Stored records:
########################################

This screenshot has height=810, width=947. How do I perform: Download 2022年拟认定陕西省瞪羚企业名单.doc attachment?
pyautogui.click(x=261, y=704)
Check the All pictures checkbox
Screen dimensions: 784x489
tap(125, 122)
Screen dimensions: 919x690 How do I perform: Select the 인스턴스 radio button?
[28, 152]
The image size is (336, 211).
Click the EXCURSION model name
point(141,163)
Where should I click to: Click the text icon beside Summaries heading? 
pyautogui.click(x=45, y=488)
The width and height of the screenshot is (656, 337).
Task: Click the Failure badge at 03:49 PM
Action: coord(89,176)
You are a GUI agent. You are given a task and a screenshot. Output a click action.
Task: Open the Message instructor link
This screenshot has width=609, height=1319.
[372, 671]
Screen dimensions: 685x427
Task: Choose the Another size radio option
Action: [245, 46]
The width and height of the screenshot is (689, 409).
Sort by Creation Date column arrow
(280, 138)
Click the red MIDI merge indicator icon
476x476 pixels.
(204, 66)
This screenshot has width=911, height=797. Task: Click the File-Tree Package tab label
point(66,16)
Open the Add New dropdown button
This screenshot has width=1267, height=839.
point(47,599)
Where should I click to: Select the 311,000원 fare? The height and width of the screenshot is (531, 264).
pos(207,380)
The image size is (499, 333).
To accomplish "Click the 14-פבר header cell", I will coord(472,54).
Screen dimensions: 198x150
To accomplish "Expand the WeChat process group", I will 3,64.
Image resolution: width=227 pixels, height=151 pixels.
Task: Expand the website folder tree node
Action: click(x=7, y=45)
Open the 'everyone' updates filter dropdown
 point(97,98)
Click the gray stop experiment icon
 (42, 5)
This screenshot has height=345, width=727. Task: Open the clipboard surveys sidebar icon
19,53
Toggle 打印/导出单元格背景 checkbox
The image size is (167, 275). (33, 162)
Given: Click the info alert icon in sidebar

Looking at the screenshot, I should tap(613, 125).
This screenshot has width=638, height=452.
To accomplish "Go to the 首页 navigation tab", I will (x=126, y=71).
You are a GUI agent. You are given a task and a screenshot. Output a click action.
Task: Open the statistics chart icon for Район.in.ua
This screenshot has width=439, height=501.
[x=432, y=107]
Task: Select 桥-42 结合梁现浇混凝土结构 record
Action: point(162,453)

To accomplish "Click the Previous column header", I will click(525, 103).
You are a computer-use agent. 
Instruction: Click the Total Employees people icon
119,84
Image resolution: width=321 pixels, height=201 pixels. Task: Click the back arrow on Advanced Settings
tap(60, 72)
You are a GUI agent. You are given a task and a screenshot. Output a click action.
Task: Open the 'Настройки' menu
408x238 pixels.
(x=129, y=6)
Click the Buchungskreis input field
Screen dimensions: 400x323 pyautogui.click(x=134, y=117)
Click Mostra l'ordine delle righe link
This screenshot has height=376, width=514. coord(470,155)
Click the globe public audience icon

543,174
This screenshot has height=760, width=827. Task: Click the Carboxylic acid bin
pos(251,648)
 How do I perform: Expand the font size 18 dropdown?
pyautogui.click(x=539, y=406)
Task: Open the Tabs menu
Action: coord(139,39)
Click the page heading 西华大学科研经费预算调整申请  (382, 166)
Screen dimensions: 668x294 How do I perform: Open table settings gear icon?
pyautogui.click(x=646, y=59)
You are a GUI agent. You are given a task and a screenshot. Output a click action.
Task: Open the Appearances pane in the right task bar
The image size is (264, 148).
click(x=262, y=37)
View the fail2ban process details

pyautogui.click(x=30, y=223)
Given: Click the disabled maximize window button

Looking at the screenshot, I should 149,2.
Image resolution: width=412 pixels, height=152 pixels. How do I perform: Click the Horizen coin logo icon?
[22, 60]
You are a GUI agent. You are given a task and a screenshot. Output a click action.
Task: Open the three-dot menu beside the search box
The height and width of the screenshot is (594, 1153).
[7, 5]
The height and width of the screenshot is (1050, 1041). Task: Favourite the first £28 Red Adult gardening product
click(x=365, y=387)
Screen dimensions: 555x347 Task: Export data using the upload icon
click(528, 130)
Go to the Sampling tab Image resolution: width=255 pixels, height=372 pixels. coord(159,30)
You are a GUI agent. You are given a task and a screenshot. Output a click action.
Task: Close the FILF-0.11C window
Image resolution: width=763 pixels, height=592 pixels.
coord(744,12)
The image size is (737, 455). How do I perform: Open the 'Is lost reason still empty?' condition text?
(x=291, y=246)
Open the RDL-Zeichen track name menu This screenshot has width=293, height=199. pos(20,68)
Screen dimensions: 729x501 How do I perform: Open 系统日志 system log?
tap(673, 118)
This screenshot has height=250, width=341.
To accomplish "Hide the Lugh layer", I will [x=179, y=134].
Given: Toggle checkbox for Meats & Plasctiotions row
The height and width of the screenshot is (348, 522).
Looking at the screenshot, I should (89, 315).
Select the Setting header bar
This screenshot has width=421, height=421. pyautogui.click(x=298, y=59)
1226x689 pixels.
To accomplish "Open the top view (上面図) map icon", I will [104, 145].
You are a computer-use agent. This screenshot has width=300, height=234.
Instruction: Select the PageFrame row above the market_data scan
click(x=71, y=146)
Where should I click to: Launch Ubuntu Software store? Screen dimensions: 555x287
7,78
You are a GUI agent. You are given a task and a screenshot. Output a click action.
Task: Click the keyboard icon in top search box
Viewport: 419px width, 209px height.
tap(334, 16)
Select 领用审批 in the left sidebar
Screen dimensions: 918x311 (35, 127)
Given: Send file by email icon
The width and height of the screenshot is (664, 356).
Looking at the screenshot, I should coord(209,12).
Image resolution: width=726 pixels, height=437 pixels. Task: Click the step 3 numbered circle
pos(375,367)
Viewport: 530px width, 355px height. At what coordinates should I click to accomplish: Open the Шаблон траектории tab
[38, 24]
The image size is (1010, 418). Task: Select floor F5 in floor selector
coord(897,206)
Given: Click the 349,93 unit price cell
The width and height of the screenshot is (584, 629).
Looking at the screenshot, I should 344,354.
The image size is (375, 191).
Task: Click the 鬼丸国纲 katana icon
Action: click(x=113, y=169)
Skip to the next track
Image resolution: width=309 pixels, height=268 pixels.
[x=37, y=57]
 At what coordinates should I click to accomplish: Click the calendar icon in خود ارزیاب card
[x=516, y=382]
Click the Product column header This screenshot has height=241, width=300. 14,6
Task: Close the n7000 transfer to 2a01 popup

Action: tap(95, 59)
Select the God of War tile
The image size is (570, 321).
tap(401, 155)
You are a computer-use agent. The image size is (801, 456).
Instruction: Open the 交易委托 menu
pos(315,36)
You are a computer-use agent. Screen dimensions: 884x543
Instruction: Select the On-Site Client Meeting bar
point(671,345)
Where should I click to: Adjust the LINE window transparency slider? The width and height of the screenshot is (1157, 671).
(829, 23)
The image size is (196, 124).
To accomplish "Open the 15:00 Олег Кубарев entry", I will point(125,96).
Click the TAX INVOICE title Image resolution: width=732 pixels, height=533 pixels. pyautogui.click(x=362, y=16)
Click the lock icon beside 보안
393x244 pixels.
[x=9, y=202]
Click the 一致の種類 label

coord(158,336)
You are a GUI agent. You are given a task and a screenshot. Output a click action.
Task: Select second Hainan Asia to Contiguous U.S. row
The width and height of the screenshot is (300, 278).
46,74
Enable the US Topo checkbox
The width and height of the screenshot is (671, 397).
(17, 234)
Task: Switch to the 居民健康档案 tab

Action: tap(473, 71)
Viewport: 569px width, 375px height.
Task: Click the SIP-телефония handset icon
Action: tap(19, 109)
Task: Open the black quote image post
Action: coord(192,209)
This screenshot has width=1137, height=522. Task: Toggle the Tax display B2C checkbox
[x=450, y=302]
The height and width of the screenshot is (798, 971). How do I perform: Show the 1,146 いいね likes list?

########################################

WHAT IS BEING ASKED: Every entry, from the first line to the last, should be retyped exactly.

TASK ANSWER:
This screenshot has height=810, width=947. How do I perform: Download 2022年拟认定陕西省瞪羚企业名单.doc attachment?
pyautogui.click(x=261, y=704)
Check the All pictures checkbox
Screen dimensions: 784x489
tap(125, 122)
Screen dimensions: 919x690 How do I perform: Select the 인스턴스 radio button?
[28, 152]
The image size is (336, 211).
Click the EXCURSION model name
point(141,163)
Where should I click to: Click the text icon beside Summaries heading? 
pyautogui.click(x=45, y=488)
The width and height of the screenshot is (656, 337).
Task: Click the Failure badge at 03:49 PM
Action: coord(89,176)
You are a GUI agent. You are given a task and a screenshot. Output a click action.
Task: Open the Message instructor link
This screenshot has width=609, height=1319.
[372, 671]
Screen dimensions: 685x427
Task: Choose the Another size radio option
Action: [245, 46]
The width and height of the screenshot is (689, 409).
Sort by Creation Date column arrow
(280, 138)
Click the red MIDI merge indicator icon
476x476 pixels.
(204, 66)
This screenshot has width=911, height=797. Task: Click the File-Tree Package tab label
point(66,16)
Open the Add New dropdown button
This screenshot has width=1267, height=839.
point(47,599)
Where should I click to: Select the 311,000원 fare? The height and width of the screenshot is (531, 264).
pos(207,380)
The image size is (499, 333).
To accomplish "Click the 14-פבר header cell", I will coord(472,54).
Screen dimensions: 198x150
To accomplish "Expand the WeChat process group", I will 3,64.
Image resolution: width=227 pixels, height=151 pixels.
Task: Expand the website folder tree node
Action: click(x=7, y=45)
Open the 'everyone' updates filter dropdown
 point(97,98)
Click the gray stop experiment icon
 (42, 5)
This screenshot has height=345, width=727. Task: Open the clipboard surveys sidebar icon
19,53
Toggle 打印/导出单元格背景 checkbox
The image size is (167, 275). (33, 162)
Given: Click the info alert icon in sidebar

Looking at the screenshot, I should tap(613, 125).
This screenshot has width=638, height=452.
To accomplish "Go to the 首页 navigation tab", I will (x=126, y=71).
You are a GUI agent. You are given a task and a screenshot. Output a click action.
Task: Open the statistics chart icon for Район.in.ua
This screenshot has width=439, height=501.
[x=432, y=107]
Task: Select 桥-42 结合梁现浇混凝土结构 record
Action: point(162,453)

To accomplish "Click the Previous column header", I will click(525, 103).
You are a computer-use agent. 
Instruction: Click the Total Employees people icon
119,84
Image resolution: width=321 pixels, height=201 pixels. Task: Click the back arrow on Advanced Settings
tap(60, 72)
You are a GUI agent. You are given a task and a screenshot. Output a click action.
Task: Open the 'Настройки' menu
408x238 pixels.
(x=129, y=6)
Click the Buchungskreis input field
Screen dimensions: 400x323 pyautogui.click(x=134, y=117)
Click Mostra l'ordine delle righe link
This screenshot has height=376, width=514. coord(470,155)
Click the globe public audience icon

543,174
This screenshot has height=760, width=827. Task: Click the Carboxylic acid bin
pos(251,648)
 How do I perform: Expand the font size 18 dropdown?
pyautogui.click(x=539, y=406)
Task: Open the Tabs menu
Action: coord(139,39)
Click the page heading 西华大学科研经费预算调整申请  (382, 166)
Screen dimensions: 668x294 How do I perform: Open table settings gear icon?
pyautogui.click(x=646, y=59)
You are a GUI agent. You are given a task and a screenshot. Output a click action.
Task: Open the Appearances pane in the right task bar
The image size is (264, 148).
click(x=262, y=37)
View the fail2ban process details

pyautogui.click(x=30, y=223)
Given: Click the disabled maximize window button

Looking at the screenshot, I should 149,2.
Image resolution: width=412 pixels, height=152 pixels. How do I perform: Click the Horizen coin logo icon?
[22, 60]
You are a GUI agent. You are given a task and a screenshot. Output a click action.
Task: Open the three-dot menu beside the search box
The height and width of the screenshot is (594, 1153).
[7, 5]
The height and width of the screenshot is (1050, 1041). Task: Favourite the first £28 Red Adult gardening product
click(x=365, y=387)
Screen dimensions: 555x347 Task: Export data using the upload icon
click(528, 130)
Go to the Sampling tab Image resolution: width=255 pixels, height=372 pixels. coord(159,30)
You are a GUI agent. You are given a task and a screenshot. Output a click action.
Task: Close the FILF-0.11C window
Image resolution: width=763 pixels, height=592 pixels.
coord(744,12)
The image size is (737, 455). How do I perform: Open the 'Is lost reason still empty?' condition text?
(x=291, y=246)
Open the RDL-Zeichen track name menu This screenshot has width=293, height=199. pos(20,68)
Screen dimensions: 729x501 How do I perform: Open 系统日志 system log?
tap(673, 118)
This screenshot has height=250, width=341.
To accomplish "Hide the Lugh layer", I will [x=179, y=134].
Given: Toggle checkbox for Meats & Plasctiotions row
The height and width of the screenshot is (348, 522).
Looking at the screenshot, I should (89, 315).
Select the Setting header bar
This screenshot has width=421, height=421. pyautogui.click(x=298, y=59)
1226x689 pixels.
To accomplish "Open the top view (上面図) map icon", I will [104, 145].
You are a computer-use agent. This screenshot has width=300, height=234.
Instruction: Select the PageFrame row above the market_data scan
click(x=71, y=146)
Where should I click to: Launch Ubuntu Software store? Screen dimensions: 555x287
7,78
You are a GUI agent. You are given a task and a screenshot. Output a click action.
Task: Click the keyboard icon in top search box
Viewport: 419px width, 209px height.
tap(334, 16)
Select 领用审批 in the left sidebar
Screen dimensions: 918x311 (35, 127)
Given: Send file by email icon
The width and height of the screenshot is (664, 356).
Looking at the screenshot, I should coord(209,12).
Image resolution: width=726 pixels, height=437 pixels. Task: Click the step 3 numbered circle
pos(375,367)
Viewport: 530px width, 355px height. At what coordinates should I click to accomplish: Open the Шаблон траектории tab
[38, 24]
The image size is (1010, 418). Task: Select floor F5 in floor selector
coord(897,206)
Given: Click the 349,93 unit price cell
The width and height of the screenshot is (584, 629).
Looking at the screenshot, I should 344,354.
The image size is (375, 191).
Task: Click the 鬼丸国纲 katana icon
Action: click(x=113, y=169)
Skip to the next track
Image resolution: width=309 pixels, height=268 pixels.
[x=37, y=57]
 At what coordinates should I click to accomplish: Click the calendar icon in خود ارزیاب card
[x=516, y=382]
Click the Product column header This screenshot has height=241, width=300. 14,6
Task: Close the n7000 transfer to 2a01 popup

Action: tap(95, 59)
Select the God of War tile
The image size is (570, 321).
tap(401, 155)
You are a computer-use agent. The image size is (801, 456).
Instruction: Open the 交易委托 menu
pos(315,36)
You are a computer-use agent. Screen dimensions: 884x543
Instruction: Select the On-Site Client Meeting bar
point(671,345)
Where should I click to: Adjust the LINE window transparency slider? The width and height of the screenshot is (1157, 671).
(829, 23)
The image size is (196, 124).
To accomplish "Open the 15:00 Олег Кубарев entry", I will point(125,96).
Click the TAX INVOICE title Image resolution: width=732 pixels, height=533 pixels. pyautogui.click(x=362, y=16)
Click the lock icon beside 보안
393x244 pixels.
[x=9, y=202]
Click the 一致の種類 label

coord(158,336)
You are a GUI agent. You are given a task and a screenshot. Output a click action.
Task: Select second Hainan Asia to Contiguous U.S. row
The width and height of the screenshot is (300, 278).
46,74
Enable the US Topo checkbox
The width and height of the screenshot is (671, 397).
(17, 234)
Task: Switch to the 居民健康档案 tab

Action: tap(473, 71)
Viewport: 569px width, 375px height.
Task: Click the SIP-телефония handset icon
Action: tap(19, 109)
Task: Open the black quote image post
Action: coord(192,209)
This screenshot has width=1137, height=522. Task: Toggle the Tax display B2C checkbox
[x=450, y=302]
The height and width of the screenshot is (798, 971). How do I perform: Show the 1,146 いいね likes list?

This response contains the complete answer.